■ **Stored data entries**
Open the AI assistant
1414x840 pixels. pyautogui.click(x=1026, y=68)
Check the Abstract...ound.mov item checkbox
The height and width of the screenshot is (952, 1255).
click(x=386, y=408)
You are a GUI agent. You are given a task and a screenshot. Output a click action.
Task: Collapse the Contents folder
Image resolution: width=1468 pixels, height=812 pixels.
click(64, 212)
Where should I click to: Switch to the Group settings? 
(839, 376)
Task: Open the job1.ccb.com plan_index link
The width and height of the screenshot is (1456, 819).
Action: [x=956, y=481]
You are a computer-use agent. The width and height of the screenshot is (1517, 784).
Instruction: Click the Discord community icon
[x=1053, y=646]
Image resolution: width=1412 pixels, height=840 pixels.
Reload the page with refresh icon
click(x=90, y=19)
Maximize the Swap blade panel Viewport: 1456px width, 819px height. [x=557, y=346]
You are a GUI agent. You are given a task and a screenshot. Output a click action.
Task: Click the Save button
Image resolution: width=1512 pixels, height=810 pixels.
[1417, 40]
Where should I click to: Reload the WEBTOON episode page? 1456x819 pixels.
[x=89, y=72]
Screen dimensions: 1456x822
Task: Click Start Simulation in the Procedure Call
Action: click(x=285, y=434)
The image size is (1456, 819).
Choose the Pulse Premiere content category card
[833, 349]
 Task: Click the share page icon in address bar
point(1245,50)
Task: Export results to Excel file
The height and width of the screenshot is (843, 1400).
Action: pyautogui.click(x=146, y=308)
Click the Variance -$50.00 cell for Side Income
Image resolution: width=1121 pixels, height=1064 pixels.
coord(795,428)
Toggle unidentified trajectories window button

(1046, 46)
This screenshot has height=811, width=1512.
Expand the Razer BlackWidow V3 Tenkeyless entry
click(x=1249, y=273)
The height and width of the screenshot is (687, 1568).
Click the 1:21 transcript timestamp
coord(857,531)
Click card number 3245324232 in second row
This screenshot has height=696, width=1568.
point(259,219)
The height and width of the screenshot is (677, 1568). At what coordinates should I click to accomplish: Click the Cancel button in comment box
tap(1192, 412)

■ **ACTIVITY**
Output the records in full. Match them exactly.

■ **RESPONSE AREA**
Open the AI assistant
1414x840 pixels. pyautogui.click(x=1026, y=68)
Check the Abstract...ound.mov item checkbox
The height and width of the screenshot is (952, 1255).
click(x=386, y=408)
You are a GUI agent. You are given a task and a screenshot. Output a click action.
Task: Collapse the Contents folder
Image resolution: width=1468 pixels, height=812 pixels.
click(64, 212)
Where should I click to: Switch to the Group settings? 
(839, 376)
Task: Open the job1.ccb.com plan_index link
The width and height of the screenshot is (1456, 819).
Action: [x=956, y=481]
You are a computer-use agent. The width and height of the screenshot is (1517, 784).
Instruction: Click the Discord community icon
[x=1053, y=646]
Image resolution: width=1412 pixels, height=840 pixels.
Reload the page with refresh icon
click(x=90, y=19)
Maximize the Swap blade panel Viewport: 1456px width, 819px height. [x=557, y=346]
You are a GUI agent. You are given a task and a screenshot. Output a click action.
Task: Click the Save button
Image resolution: width=1512 pixels, height=810 pixels.
[1417, 40]
Where should I click to: Reload the WEBTOON episode page? 1456x819 pixels.
[x=89, y=72]
Screen dimensions: 1456x822
Task: Click Start Simulation in the Procedure Call
Action: click(x=285, y=434)
The image size is (1456, 819).
Choose the Pulse Premiere content category card
[833, 349]
 Task: Click the share page icon in address bar
point(1245,50)
Task: Export results to Excel file
The height and width of the screenshot is (843, 1400).
Action: pyautogui.click(x=146, y=308)
Click the Variance -$50.00 cell for Side Income
Image resolution: width=1121 pixels, height=1064 pixels.
coord(795,428)
Toggle unidentified trajectories window button

(1046, 46)
This screenshot has height=811, width=1512.
Expand the Razer BlackWidow V3 Tenkeyless entry
click(x=1249, y=273)
The height and width of the screenshot is (687, 1568).
Click the 1:21 transcript timestamp
coord(857,531)
Click card number 3245324232 in second row
This screenshot has height=696, width=1568.
point(259,219)
The height and width of the screenshot is (677, 1568). At what coordinates should I click to accomplish: Click the Cancel button in comment box
tap(1192, 412)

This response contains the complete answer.